> [What you have to do]: Drop every picture, then repeat the records exactly.

> [Material to process]:
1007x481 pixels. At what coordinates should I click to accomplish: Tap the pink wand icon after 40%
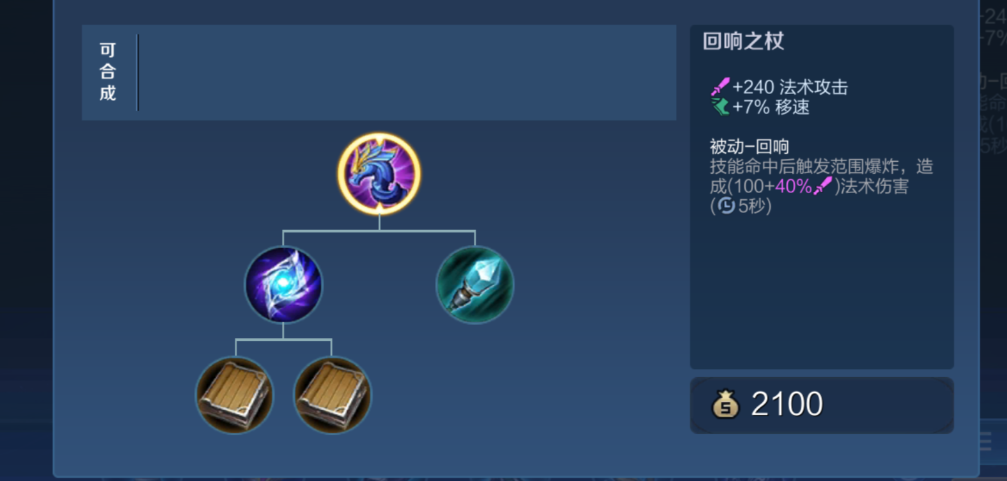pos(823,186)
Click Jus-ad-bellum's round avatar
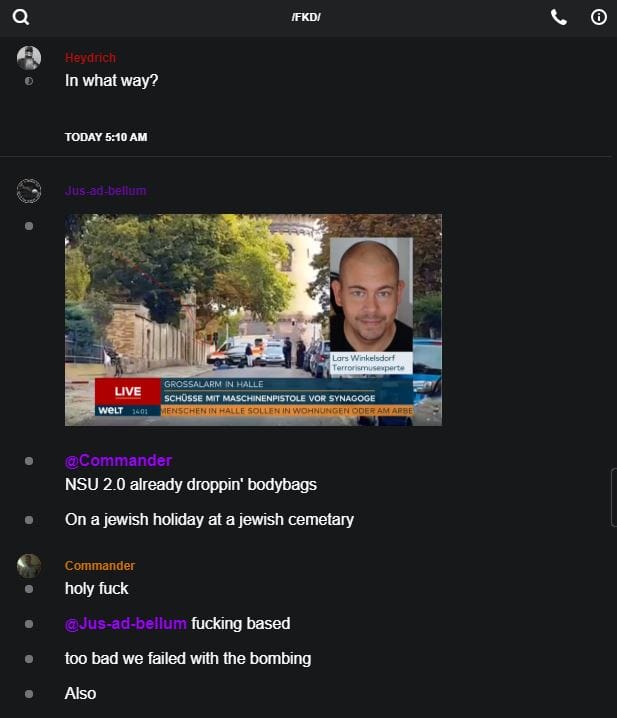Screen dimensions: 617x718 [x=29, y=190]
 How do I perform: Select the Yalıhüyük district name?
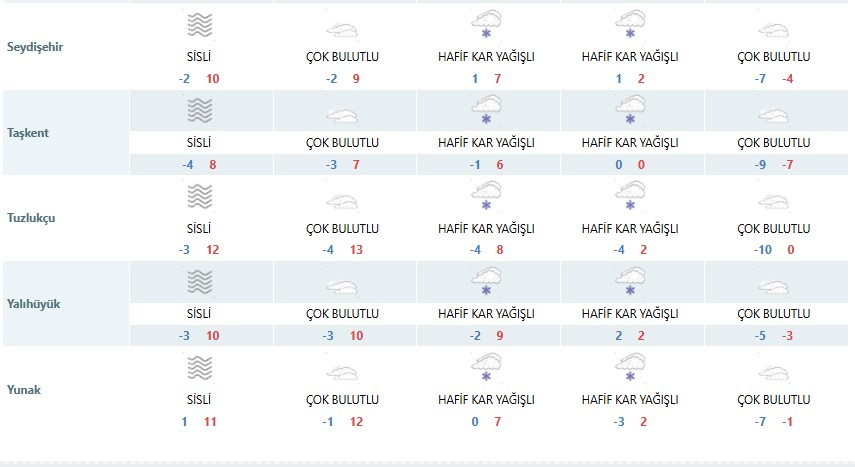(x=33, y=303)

> [Answer box]:
1007x481 pixels. At what coordinates should I click to accomplish: Tap the pink wand icon after 40%
pos(823,186)
Click Jus-ad-bellum's round avatar
Screen dimensions: 617x718 [x=29, y=190]
 How do I perform: Select the Yalıhüyük district name?
(x=33, y=303)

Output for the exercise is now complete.